__Problem requirements__.
Copy the data below exactly, omitting any picture it contains.

__Dataset items__.
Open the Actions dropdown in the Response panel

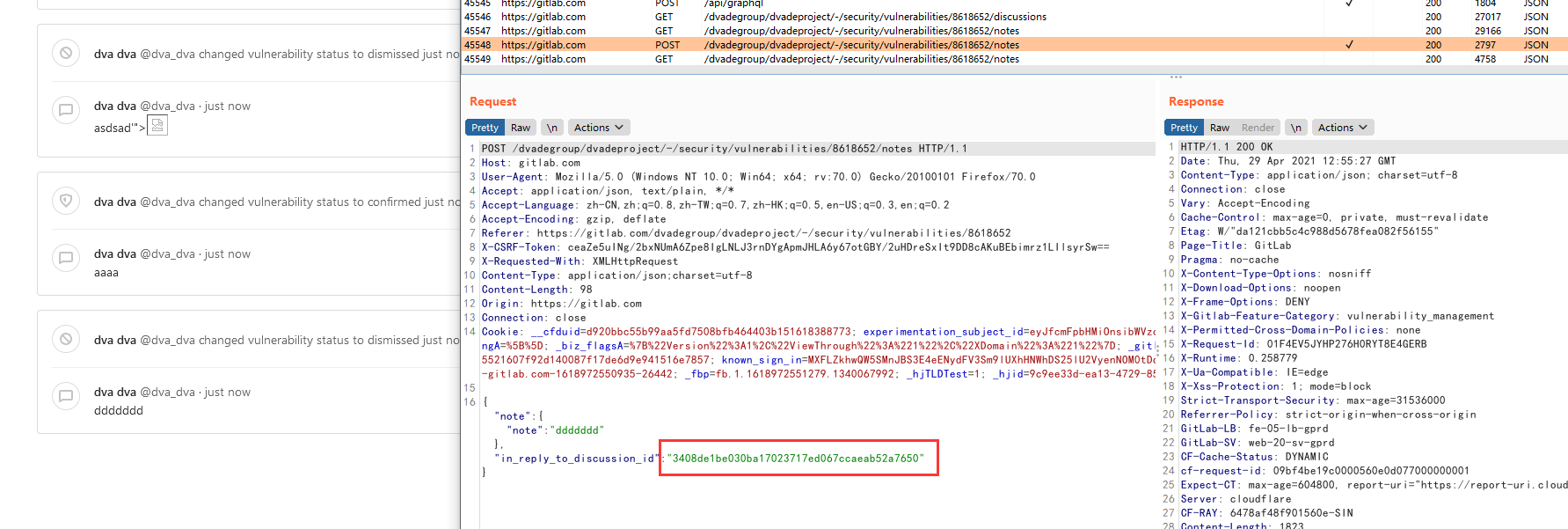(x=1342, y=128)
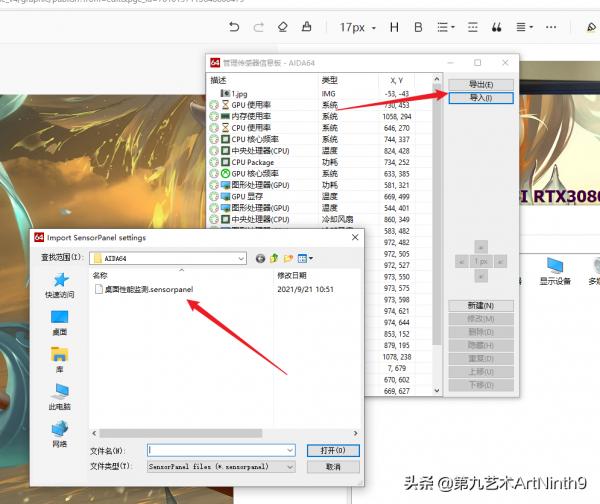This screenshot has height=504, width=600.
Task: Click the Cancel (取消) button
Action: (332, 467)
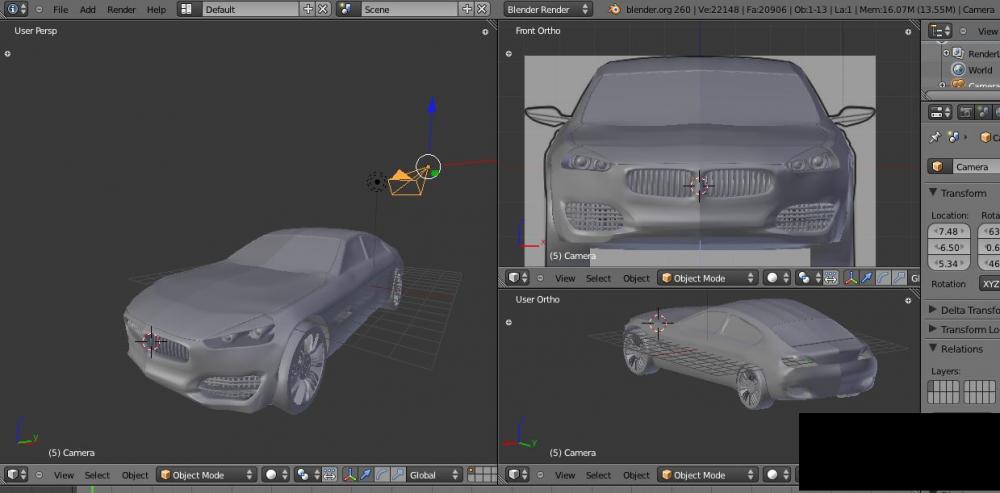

__Exercise response__.
Open the Actions dropdown in the Response panel

(x=1342, y=128)
This screenshot has height=504, width=600.
Task: Click the Cancel (取消) button
Action: (332, 467)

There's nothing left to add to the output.